[Stored data entries]
========================================================================
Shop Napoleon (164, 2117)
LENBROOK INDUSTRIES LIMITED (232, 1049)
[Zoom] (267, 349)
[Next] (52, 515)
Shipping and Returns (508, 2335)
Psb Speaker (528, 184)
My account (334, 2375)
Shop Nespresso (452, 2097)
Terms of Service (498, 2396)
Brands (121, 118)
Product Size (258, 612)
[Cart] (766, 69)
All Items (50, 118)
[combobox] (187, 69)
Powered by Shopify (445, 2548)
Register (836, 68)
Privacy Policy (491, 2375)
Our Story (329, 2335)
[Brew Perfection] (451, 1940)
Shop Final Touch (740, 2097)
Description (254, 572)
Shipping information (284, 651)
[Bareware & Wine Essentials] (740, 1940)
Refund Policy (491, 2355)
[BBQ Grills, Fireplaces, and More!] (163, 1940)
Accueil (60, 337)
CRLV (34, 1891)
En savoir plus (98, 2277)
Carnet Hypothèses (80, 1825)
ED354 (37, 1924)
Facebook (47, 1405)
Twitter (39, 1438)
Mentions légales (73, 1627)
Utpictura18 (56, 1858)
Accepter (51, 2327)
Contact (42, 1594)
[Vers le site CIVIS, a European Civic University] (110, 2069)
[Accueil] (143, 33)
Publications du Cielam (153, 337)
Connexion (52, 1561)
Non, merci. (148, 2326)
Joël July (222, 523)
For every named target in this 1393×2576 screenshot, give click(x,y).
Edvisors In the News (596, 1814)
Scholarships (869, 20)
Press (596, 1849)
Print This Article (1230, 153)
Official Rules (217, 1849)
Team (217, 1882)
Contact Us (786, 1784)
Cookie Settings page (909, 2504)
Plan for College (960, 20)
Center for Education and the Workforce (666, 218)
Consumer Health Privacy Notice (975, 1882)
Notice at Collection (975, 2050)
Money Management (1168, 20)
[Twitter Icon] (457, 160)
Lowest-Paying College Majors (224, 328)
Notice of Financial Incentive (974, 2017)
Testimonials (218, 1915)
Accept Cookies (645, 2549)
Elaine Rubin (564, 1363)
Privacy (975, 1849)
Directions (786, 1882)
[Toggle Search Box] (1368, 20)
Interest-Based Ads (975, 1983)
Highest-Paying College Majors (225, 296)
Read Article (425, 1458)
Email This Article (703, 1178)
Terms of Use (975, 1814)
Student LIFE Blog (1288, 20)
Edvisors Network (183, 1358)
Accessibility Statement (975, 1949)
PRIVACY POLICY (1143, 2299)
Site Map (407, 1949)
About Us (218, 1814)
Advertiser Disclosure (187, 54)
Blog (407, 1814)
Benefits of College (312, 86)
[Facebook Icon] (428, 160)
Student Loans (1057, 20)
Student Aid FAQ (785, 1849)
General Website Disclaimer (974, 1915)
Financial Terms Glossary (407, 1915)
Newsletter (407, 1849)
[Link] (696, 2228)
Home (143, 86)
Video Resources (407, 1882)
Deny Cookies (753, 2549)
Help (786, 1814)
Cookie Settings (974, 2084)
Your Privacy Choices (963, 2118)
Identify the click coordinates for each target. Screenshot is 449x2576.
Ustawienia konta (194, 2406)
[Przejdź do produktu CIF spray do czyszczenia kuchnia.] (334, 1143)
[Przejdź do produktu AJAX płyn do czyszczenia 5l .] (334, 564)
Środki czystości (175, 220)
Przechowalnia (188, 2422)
========================================================================
◆ What you will do
Gather each line in the entries above where the string "target" is found.

◆ Reply to the task
For every named target in this 1393×2576 screenshot, give click(x,y).
Identify the click coordinates for each target. Screenshot is 449x2576.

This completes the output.